In Act 2, Scene 2 of The Merchant of Venice, why does Launcelot want to run away from the Jew? What does his conscience advise him to do? Finally, whom does Launcelot obey: the devil or his conscience? How is the theme of racial discrimination brought out in Launcelot's decision to run away?
It is clear from this soliloquy that Launcelot is facing something of an internal conflict. He wants to leave the employment of Shylock the Jew, but he feels his conscience tells him to stay. His reasons for wanting to leave his job is because of his master's character, as the following quote describes:
Certainly the Jew is the very devil
incarnal; and, in my conscience, my conscience is
but a kind of hard conscience, to offer to counsel
me to stay with the Jew.
It is clear that there is some sense of exaggeration in this quotation, but the comparison of Shylock to "the devil incarnal" strongly suggests that working for him is not a pleasurable experience.
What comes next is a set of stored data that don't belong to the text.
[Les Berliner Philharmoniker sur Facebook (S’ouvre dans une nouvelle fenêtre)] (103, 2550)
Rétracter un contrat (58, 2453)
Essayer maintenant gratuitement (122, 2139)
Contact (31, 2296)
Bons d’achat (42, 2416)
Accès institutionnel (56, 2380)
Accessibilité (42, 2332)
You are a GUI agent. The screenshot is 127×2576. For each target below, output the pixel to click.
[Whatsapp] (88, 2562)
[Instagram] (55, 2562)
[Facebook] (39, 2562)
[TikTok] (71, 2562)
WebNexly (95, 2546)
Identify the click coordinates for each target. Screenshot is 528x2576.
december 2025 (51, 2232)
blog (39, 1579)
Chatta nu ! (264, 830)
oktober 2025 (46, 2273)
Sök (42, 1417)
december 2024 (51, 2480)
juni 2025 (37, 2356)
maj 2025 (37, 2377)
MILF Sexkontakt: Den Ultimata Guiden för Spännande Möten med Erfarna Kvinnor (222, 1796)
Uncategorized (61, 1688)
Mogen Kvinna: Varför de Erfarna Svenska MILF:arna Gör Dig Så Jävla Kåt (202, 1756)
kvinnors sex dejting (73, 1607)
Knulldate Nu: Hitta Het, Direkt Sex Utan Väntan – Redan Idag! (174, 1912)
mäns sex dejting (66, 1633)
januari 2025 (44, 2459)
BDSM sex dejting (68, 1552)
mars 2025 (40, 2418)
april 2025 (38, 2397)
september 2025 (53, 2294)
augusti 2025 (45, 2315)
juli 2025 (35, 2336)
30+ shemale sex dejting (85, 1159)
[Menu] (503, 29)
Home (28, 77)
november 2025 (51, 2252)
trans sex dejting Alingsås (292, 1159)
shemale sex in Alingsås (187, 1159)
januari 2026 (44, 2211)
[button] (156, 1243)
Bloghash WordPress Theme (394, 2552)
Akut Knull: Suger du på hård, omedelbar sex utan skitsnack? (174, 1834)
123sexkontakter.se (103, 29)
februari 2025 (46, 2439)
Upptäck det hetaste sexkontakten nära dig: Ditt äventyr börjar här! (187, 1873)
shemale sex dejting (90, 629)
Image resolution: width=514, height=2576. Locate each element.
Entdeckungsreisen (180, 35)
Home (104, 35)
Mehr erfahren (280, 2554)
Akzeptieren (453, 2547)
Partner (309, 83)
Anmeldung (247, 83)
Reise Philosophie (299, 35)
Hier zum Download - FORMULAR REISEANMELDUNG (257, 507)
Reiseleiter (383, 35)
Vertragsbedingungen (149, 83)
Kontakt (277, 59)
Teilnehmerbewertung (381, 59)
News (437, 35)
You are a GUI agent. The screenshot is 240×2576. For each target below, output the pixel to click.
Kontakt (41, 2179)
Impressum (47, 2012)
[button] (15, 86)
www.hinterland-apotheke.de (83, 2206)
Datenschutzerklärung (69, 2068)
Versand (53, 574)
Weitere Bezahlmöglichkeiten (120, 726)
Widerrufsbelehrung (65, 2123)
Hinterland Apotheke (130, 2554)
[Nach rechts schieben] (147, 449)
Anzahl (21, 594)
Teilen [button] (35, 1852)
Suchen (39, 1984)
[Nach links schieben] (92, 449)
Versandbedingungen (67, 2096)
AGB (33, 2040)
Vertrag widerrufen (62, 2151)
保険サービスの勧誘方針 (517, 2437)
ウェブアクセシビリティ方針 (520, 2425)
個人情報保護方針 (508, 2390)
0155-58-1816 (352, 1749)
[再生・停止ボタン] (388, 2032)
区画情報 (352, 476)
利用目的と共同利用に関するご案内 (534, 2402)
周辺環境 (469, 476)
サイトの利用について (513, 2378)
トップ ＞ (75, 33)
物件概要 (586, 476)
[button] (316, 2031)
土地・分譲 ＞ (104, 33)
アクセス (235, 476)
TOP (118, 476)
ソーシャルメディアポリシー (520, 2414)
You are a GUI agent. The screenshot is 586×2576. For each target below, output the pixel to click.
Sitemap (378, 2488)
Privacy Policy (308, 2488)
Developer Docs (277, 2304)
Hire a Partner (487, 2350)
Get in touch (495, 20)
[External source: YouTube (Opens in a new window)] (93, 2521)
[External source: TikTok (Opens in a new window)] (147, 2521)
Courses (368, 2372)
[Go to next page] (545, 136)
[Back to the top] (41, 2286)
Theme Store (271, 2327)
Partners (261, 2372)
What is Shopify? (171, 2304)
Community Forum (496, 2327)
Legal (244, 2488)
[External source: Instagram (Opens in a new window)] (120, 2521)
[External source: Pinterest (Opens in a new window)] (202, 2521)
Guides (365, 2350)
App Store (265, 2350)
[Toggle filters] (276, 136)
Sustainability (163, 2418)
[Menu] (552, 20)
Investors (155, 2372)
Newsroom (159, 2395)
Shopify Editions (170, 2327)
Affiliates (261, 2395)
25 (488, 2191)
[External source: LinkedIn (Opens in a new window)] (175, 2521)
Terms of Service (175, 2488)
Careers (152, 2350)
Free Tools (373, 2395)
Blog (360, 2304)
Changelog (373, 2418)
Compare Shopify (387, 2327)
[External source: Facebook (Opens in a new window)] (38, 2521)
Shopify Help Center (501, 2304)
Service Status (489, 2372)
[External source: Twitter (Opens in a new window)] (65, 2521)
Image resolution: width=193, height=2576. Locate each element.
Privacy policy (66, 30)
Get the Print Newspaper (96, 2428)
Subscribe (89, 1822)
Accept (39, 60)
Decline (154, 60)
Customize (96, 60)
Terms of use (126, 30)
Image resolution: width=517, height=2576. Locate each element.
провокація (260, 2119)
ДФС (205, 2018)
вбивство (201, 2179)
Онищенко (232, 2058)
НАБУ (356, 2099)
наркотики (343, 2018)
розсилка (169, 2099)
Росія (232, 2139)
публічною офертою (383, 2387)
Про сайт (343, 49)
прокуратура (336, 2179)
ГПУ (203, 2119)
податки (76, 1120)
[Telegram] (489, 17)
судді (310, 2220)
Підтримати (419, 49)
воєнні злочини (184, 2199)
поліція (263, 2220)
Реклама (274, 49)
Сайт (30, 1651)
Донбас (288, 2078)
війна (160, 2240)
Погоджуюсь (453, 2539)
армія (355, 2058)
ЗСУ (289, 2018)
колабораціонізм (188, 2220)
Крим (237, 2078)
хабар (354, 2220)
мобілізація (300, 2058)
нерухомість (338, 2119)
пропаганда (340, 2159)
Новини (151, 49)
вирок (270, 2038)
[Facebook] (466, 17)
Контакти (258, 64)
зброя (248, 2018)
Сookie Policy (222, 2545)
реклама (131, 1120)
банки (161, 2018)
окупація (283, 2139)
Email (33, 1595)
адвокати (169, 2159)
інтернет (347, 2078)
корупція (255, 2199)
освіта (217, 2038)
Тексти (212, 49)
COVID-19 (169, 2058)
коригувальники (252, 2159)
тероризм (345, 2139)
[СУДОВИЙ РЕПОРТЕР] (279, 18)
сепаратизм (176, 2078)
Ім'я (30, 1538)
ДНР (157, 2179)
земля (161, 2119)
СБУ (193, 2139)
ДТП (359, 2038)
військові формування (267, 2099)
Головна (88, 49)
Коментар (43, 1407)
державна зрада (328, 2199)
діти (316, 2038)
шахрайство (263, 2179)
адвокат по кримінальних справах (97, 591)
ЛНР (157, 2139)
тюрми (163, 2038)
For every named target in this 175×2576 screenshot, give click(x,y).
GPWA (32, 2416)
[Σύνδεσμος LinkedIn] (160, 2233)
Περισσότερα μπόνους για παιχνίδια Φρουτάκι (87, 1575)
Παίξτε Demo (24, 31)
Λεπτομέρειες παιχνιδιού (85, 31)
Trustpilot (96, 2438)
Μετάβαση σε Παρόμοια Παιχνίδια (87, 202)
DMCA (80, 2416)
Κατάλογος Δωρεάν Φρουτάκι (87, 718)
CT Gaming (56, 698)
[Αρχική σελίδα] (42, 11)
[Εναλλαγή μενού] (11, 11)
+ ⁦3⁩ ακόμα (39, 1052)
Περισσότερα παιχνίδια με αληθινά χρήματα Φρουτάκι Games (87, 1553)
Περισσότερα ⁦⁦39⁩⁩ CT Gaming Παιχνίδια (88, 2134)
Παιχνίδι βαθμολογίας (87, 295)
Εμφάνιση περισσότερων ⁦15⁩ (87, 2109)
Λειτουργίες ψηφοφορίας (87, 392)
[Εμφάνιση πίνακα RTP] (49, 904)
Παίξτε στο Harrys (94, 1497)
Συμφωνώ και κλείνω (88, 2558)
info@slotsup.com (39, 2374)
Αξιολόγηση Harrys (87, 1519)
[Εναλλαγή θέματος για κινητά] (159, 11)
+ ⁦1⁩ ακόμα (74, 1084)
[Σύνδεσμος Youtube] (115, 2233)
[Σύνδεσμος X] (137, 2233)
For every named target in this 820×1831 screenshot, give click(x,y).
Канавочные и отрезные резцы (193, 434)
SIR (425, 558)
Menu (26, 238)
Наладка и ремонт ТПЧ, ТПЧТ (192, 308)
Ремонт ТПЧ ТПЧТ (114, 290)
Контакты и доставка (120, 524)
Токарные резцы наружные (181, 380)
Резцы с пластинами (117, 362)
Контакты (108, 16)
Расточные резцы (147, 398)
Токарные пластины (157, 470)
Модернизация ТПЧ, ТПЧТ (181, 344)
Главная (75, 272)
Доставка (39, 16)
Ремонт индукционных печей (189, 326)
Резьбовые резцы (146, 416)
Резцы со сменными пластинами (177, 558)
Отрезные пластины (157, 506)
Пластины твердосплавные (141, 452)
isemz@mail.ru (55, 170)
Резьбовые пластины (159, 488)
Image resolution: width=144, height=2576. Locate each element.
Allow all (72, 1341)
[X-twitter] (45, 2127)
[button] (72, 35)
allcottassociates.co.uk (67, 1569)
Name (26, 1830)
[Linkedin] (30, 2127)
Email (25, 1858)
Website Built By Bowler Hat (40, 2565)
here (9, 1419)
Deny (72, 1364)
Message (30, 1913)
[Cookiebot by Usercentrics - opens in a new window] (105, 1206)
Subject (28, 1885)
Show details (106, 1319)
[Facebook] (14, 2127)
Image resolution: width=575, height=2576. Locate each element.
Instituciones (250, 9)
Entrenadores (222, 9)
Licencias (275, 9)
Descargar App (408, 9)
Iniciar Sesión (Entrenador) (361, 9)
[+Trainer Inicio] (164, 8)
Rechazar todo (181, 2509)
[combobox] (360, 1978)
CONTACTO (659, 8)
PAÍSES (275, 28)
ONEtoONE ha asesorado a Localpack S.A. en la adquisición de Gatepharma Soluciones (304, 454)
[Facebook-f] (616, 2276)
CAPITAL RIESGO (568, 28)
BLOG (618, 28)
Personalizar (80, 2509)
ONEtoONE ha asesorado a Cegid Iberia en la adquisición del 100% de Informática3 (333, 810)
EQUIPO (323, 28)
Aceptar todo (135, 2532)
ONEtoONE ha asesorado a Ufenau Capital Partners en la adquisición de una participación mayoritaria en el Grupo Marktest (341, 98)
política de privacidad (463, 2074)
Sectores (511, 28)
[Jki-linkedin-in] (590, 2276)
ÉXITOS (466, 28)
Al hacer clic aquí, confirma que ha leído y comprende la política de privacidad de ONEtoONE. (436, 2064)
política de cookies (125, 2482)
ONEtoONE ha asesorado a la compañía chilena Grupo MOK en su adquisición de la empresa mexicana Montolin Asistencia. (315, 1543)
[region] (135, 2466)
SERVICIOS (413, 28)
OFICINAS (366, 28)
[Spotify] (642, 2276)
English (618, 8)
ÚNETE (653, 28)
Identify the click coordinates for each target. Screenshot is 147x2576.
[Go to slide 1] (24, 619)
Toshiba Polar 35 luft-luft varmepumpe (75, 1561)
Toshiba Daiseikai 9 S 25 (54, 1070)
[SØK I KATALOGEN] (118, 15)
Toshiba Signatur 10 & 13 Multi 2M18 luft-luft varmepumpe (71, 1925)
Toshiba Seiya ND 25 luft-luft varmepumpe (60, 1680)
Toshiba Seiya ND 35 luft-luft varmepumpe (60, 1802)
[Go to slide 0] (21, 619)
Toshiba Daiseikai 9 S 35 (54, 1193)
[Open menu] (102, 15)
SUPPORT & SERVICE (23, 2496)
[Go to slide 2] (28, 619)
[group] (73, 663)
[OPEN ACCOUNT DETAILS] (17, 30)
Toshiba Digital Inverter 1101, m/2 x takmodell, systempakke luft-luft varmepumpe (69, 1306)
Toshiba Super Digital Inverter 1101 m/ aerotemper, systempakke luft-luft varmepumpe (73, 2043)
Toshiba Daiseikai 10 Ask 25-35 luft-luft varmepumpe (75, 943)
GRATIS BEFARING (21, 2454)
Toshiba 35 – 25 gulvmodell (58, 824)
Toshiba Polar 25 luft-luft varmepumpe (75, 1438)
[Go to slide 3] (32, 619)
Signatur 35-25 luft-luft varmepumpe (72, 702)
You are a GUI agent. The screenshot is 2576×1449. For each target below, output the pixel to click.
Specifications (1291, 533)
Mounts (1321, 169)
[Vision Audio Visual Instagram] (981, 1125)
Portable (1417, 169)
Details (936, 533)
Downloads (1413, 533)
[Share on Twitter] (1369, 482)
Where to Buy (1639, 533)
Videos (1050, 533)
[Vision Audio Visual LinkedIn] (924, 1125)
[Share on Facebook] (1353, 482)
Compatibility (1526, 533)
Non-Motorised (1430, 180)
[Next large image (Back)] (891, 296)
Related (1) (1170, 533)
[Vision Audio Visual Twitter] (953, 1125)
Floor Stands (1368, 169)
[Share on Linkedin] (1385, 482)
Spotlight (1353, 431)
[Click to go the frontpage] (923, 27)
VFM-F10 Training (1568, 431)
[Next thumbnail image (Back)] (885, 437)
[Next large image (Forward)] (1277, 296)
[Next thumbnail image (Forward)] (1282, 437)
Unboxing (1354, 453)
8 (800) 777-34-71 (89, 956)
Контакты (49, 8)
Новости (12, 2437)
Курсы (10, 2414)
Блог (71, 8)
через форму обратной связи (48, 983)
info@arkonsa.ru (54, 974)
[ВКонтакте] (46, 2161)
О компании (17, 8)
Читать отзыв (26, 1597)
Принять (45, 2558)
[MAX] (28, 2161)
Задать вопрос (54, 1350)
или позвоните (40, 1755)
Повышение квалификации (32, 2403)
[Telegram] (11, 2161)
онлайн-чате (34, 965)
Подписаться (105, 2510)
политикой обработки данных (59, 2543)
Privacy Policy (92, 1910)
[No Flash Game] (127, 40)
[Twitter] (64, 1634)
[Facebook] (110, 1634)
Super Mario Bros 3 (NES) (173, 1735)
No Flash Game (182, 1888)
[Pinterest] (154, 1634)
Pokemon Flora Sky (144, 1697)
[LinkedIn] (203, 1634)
This is why Launcelot feels that his conscience is a "hard conscience" because it tells him to stay. Launcelot, cogitating upon his position, argues that since both possible outcomes involve placing himself with the devil to one extent or another, as to leave is to give in to the devil's suggestion of acting against his conscience, but to stay would be to remain with the devil in the form of Shylock, he might as well take the easiest path. He therefore selects the fiend that gives "the more friendly counsel" and decides to leave Shylock. Note how the theme of racial discrimination is brought out through the description of Shylock, who is not even named but only referred to as "the Jew," as "the very devil incarnal." This shows the attachment of racial stereotypes to Shylock's character in a racially motivated way that is clearly prejudiced in the extreme.